The next plots show the difference between decadal averages of Tmax and the other indicators.  Zero difference means an excellent relationship with Tmax.

Figure 2:  Difference: 10 Year Means of Tmax minus Rain and SSTs.

Starting from 1919 (zero difference), Rainfall is close to Tmax until 1957, after which Tmax takes off until it is 1.6 degrees Celsius greater than expected in the 10 years to 2020.  Tmax diverges from SST values in 2001 and in 2020 is 0.7 degrees greater than expected.

In Figure 3, Rain, SST, SAM, and Cloudiness are scaled to match Tmax at 1966.

Figure 3:  Difference: 10 Year Means of Tmax minus Rain, SST, SAM, and Cloud

Figure 3 shows how closely Rain and Cloud are related: differences from Tmax are almost identical.  Compared with 1966, Tmax is 1.3 degrees more than rainfall would suggest in the 10 years to 2020.  SST and the SAM index are less different from Tmax but Tmax divergence is still clear.  You may notice that Tmax differences from all climate indicators seem to change at similar times, apart from SAM in 2015.

In Figure 4, all indicators are scaled to match Tmax at 1984.

Figure 4:  Difference: 10 Year Means of Tmax minus Rain, SST, SAM, Cloud and Evaporation

Differences increase rapidly after 2001, so in Figure 5 indicators match Tmax at 2001.

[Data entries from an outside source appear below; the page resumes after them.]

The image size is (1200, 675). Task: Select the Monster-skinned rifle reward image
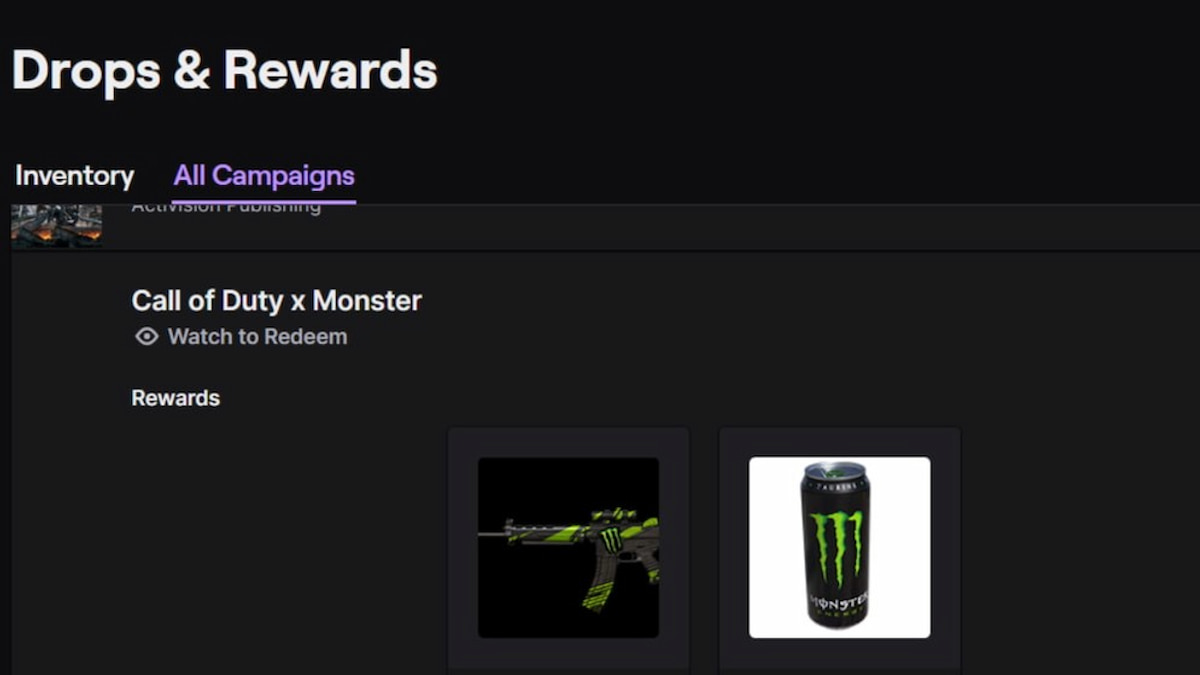click(x=568, y=547)
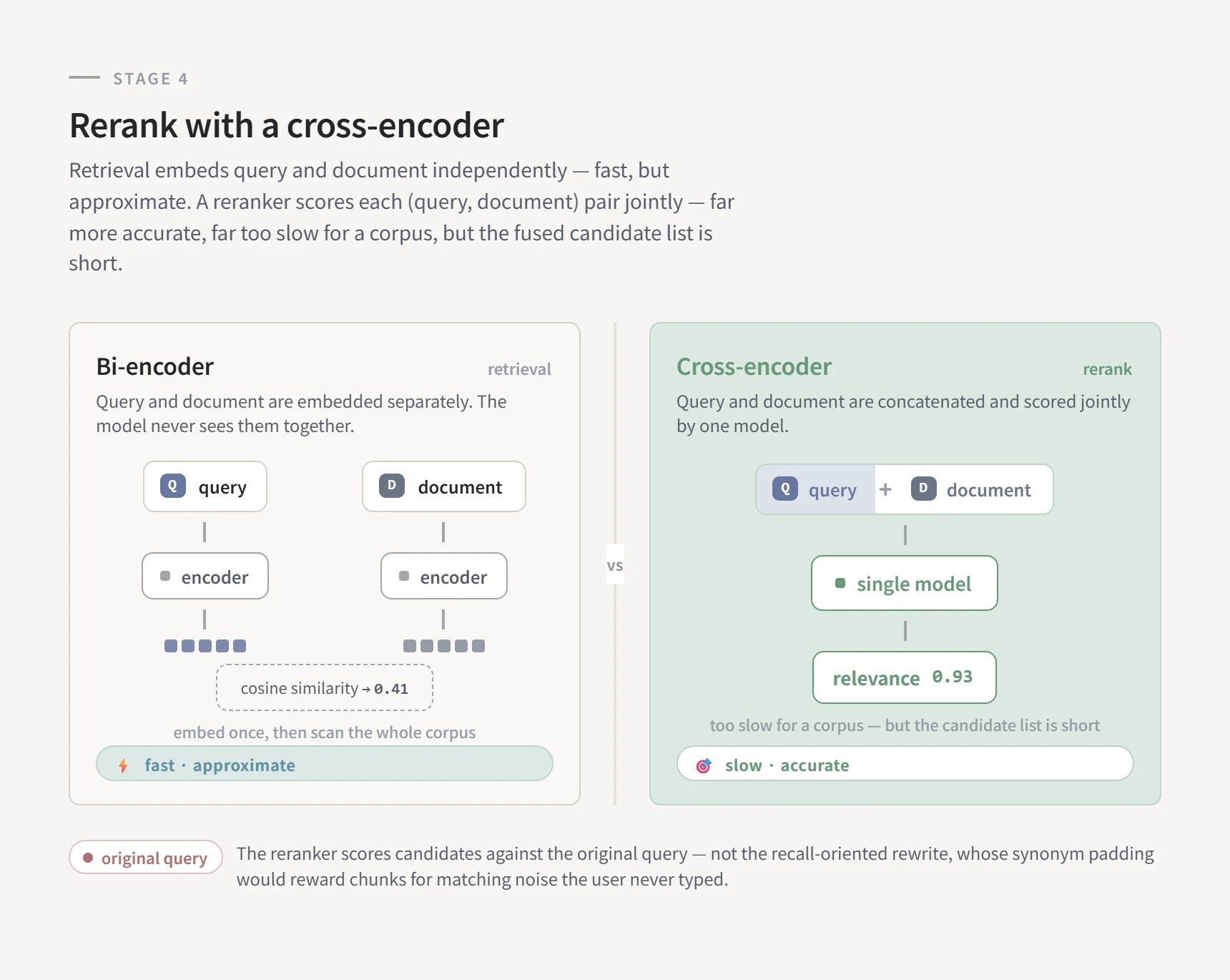Click the slow · accurate pill
Viewport: 1230px width, 980px height.
905,763
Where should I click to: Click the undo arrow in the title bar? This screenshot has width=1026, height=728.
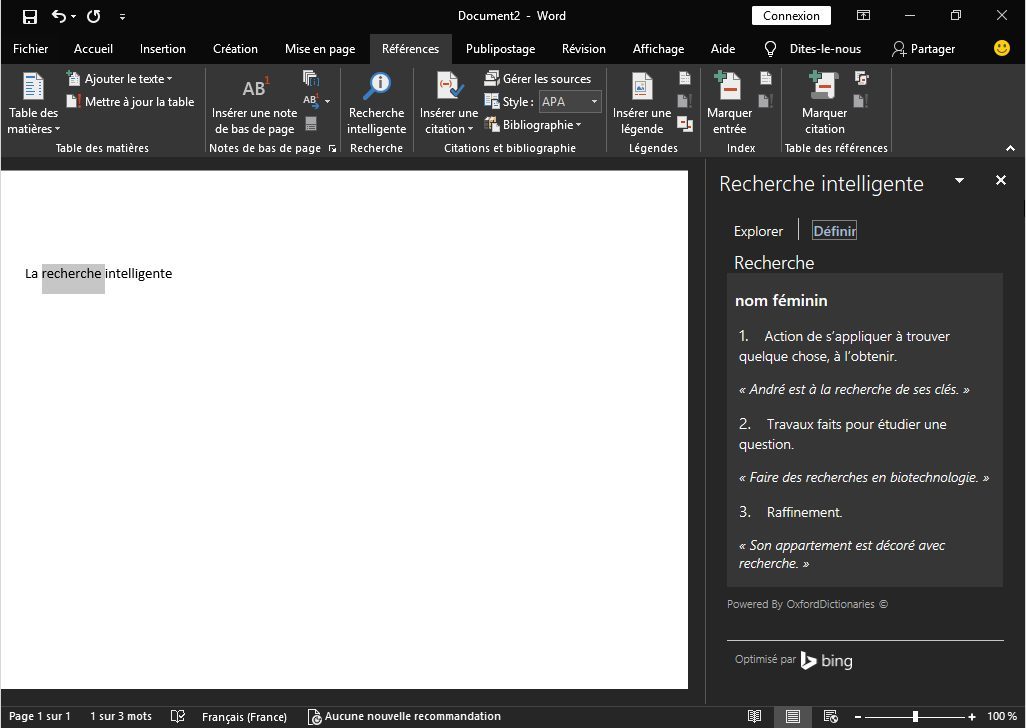[59, 16]
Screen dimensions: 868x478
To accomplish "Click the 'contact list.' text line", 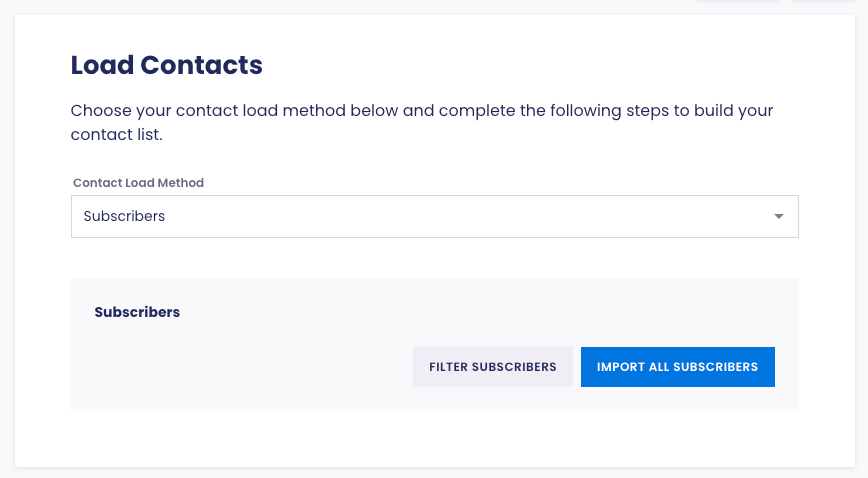I will [116, 134].
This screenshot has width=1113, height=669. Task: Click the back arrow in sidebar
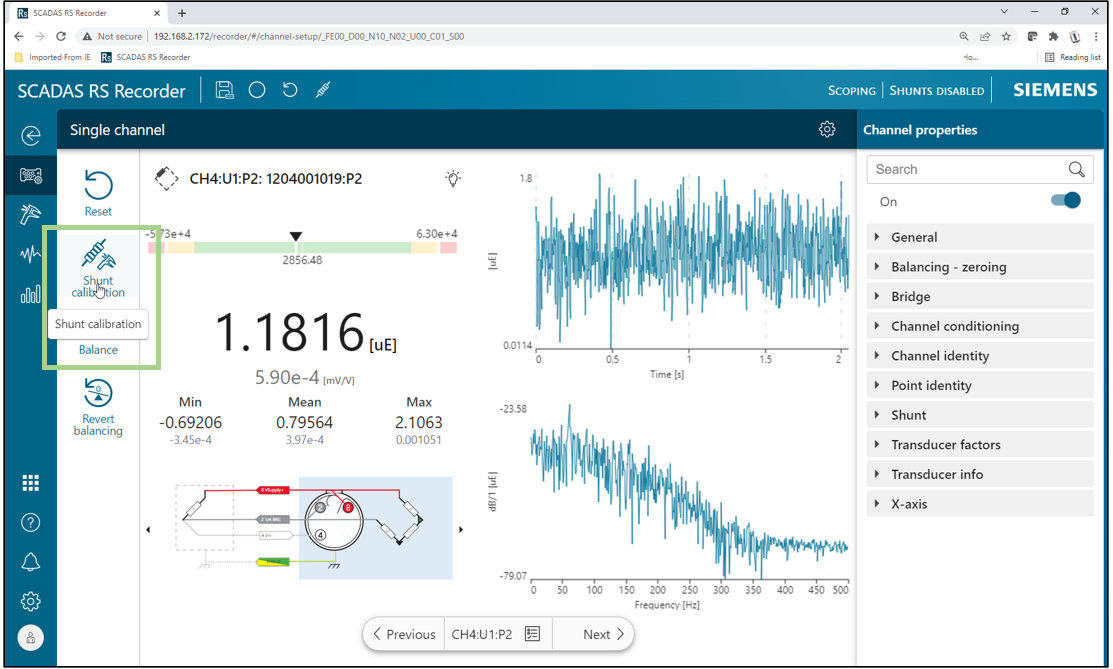click(x=31, y=136)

Figure 5:  Difference: 10 Year Means of Tmax minus Rain, SST, SAM, Cloud and Evaporation

There appears to be a problem with SAM in 2015, and it’s a shame that the BOM have discontinued Cloud and Evaporation observations.  In the last 20 years, it is obvious that Tmax has diverged from other indicators.

Conclusion:

All factors- Rainfall, SAM, SST, Clouds, and Pan Evaporation- point to a clear divergence of temperature nationwide, especially in the last 20 years.  In other words, ACORN-SAT, our official record of temperatures, is unreliable.